■ Provided data:
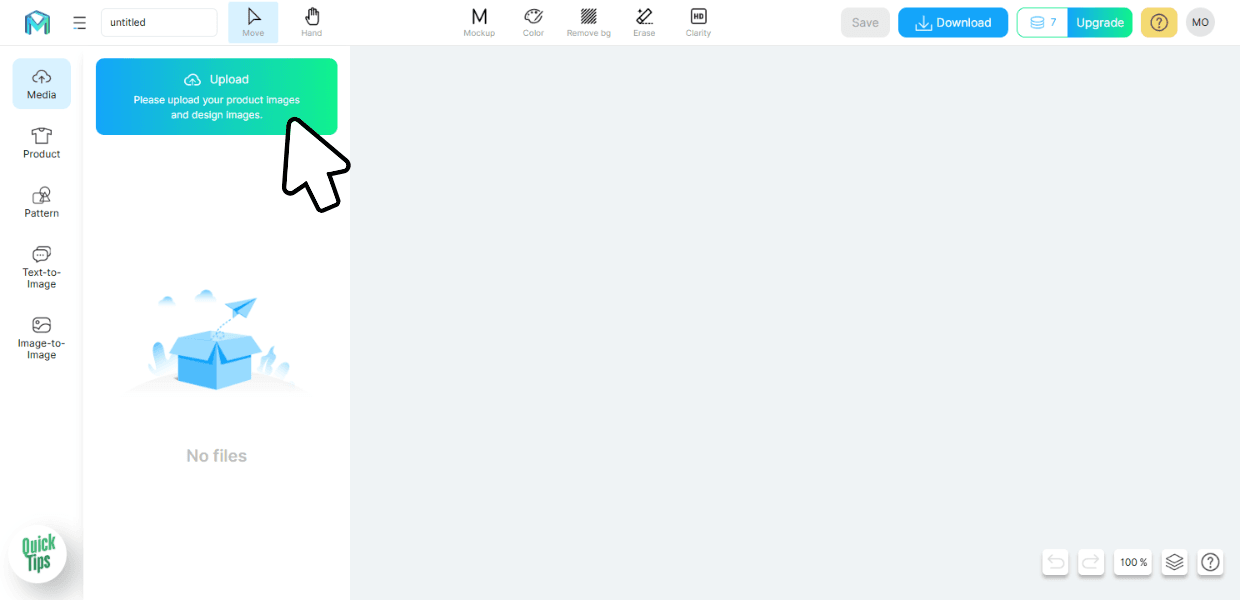Open the Color tool

click(x=533, y=22)
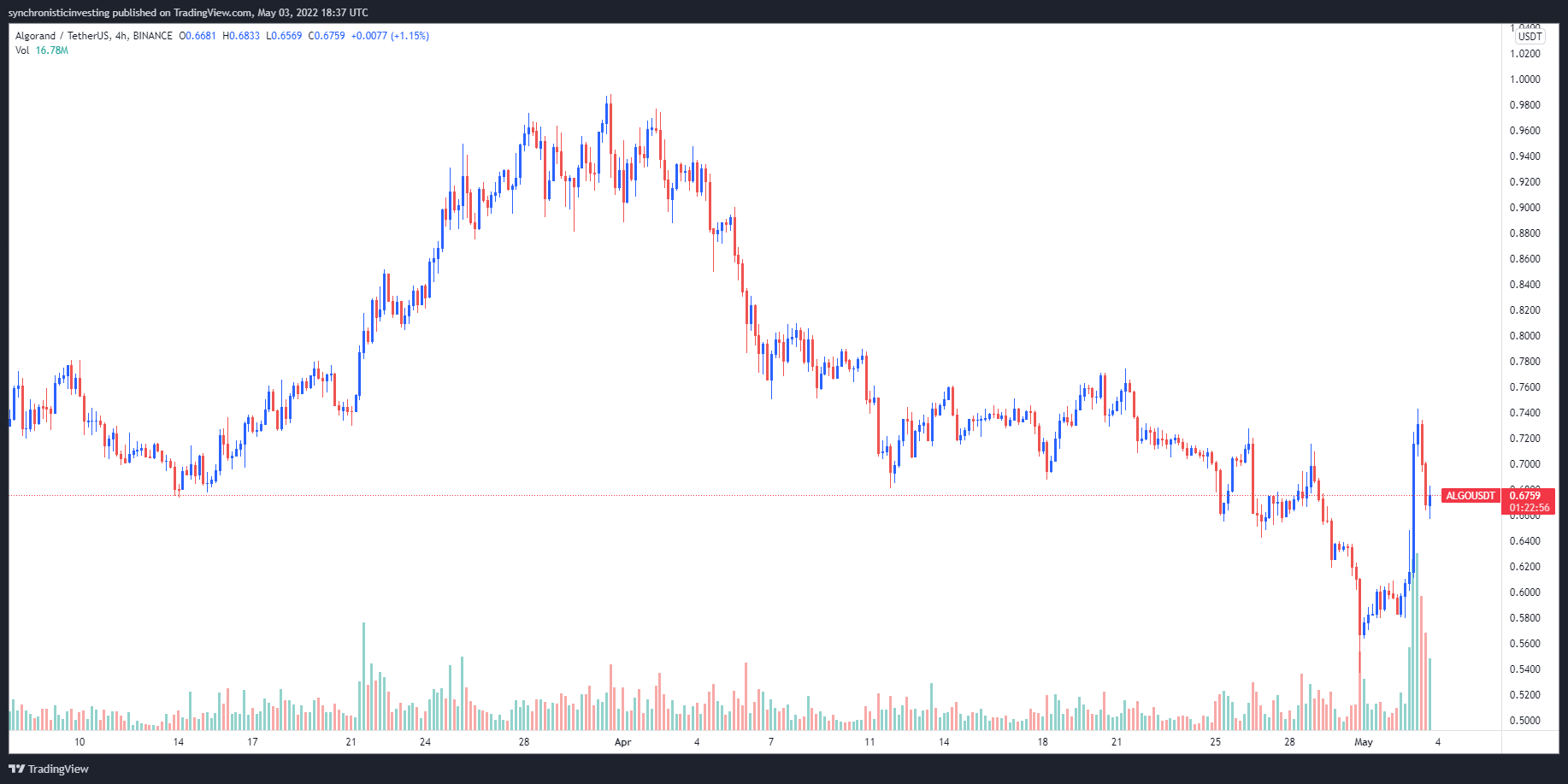Screen dimensions: 1568x784
Task: Click the open value O0.6681 in legend
Action: click(197, 36)
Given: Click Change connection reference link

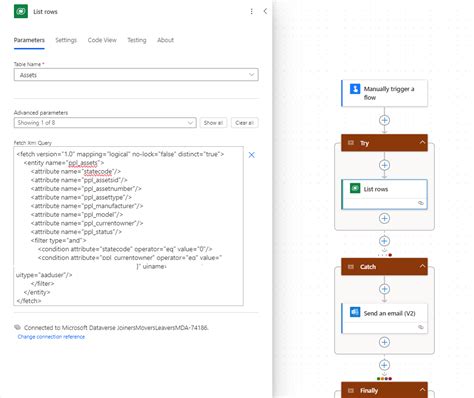Looking at the screenshot, I should (x=51, y=337).
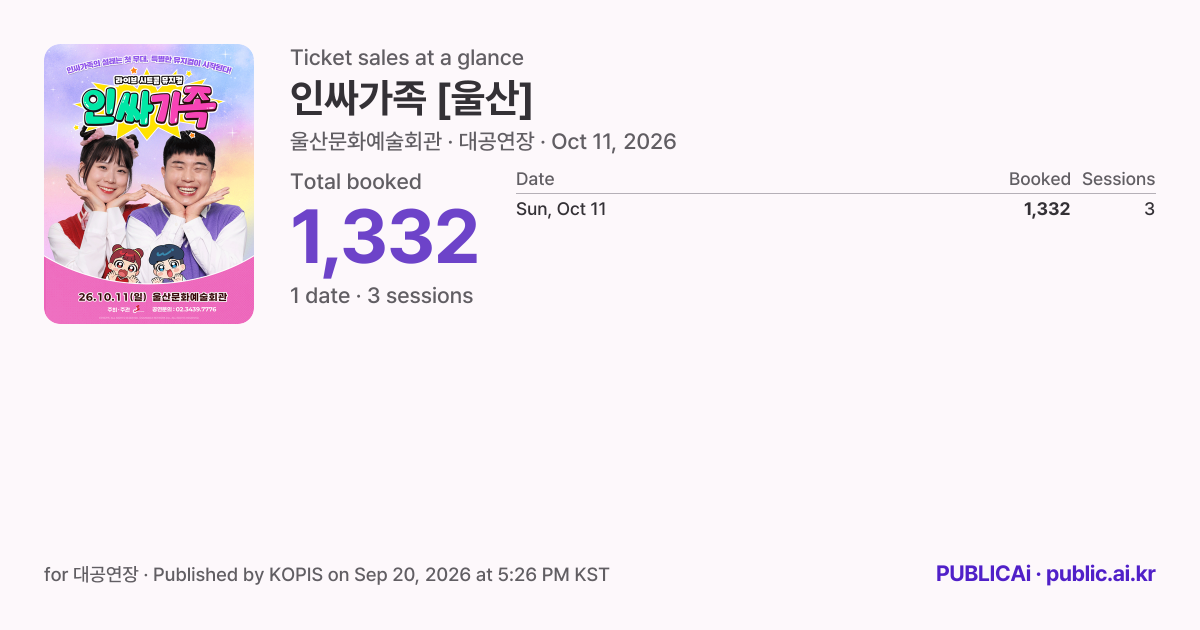Select the 'Sun, Oct 11' table row
Viewport: 1200px width, 630px height.
point(836,209)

■ Exercise aim: In the records above, find the line containing "Given: Click Change connection reference link", then please restate it and each line after it word for word, pictures excluded.

■ Expected output:
Given: Click Change connection reference link

Looking at the screenshot, I should (x=51, y=337).
Select the 'Sun, Oct 11' table row
Viewport: 1200px width, 630px height.
point(836,209)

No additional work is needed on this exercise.